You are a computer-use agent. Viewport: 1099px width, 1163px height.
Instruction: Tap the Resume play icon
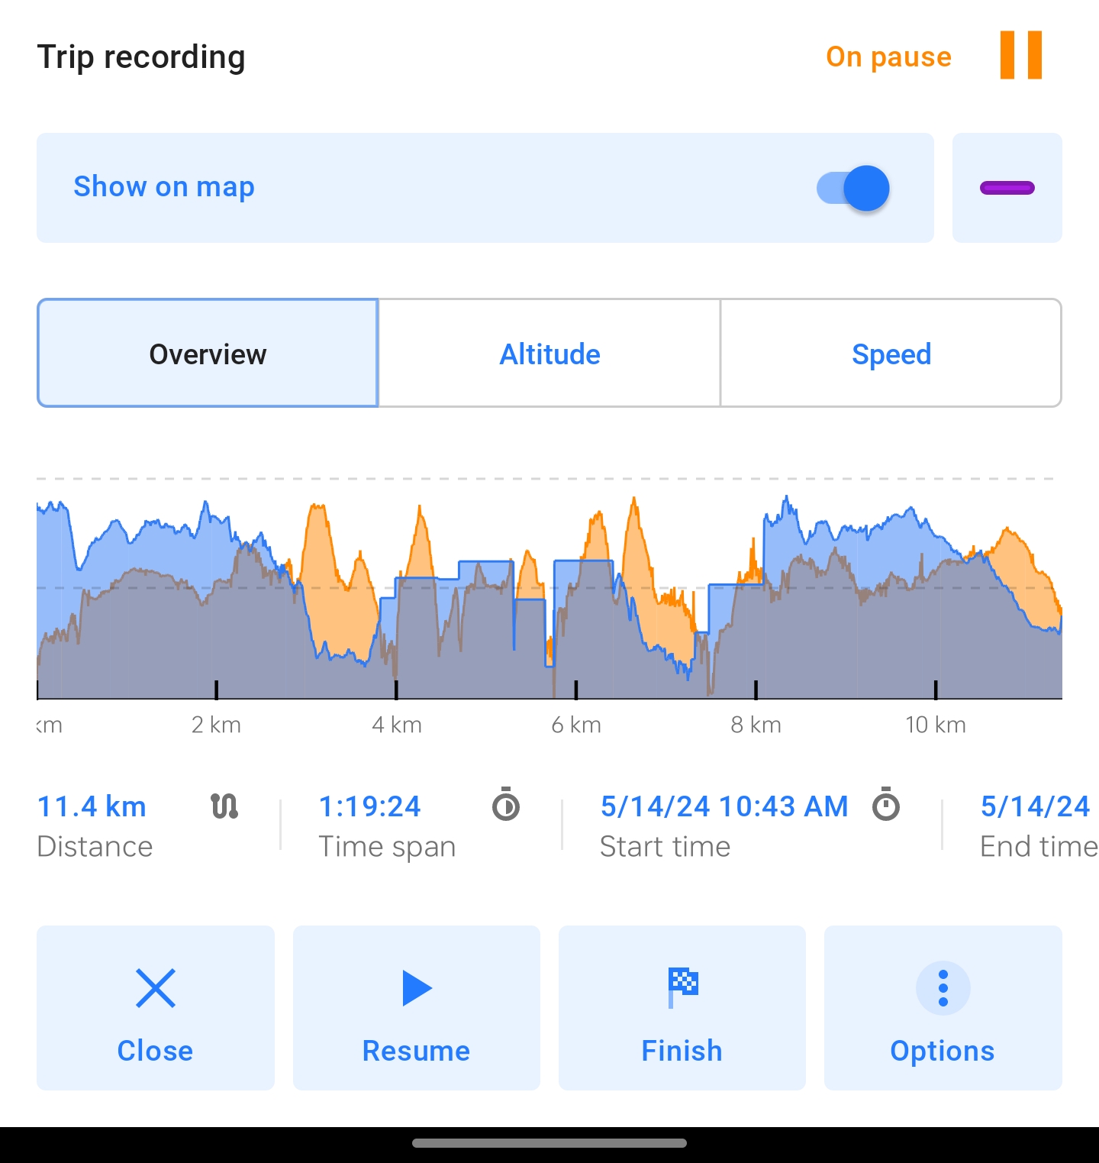[x=417, y=988]
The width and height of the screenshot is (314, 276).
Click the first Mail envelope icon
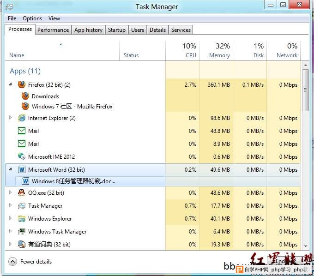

__________________________________________________

## Problem to solve
Reproduce all the entries above exactly. Include no images.

## Solution to this exercise
You are a computer-use agent. Viewport: 1099px width, 1163px height.
Instruction: Tap the Resume play icon
[x=417, y=988]
The width and height of the screenshot is (314, 276).
Click the first Mail envelope icon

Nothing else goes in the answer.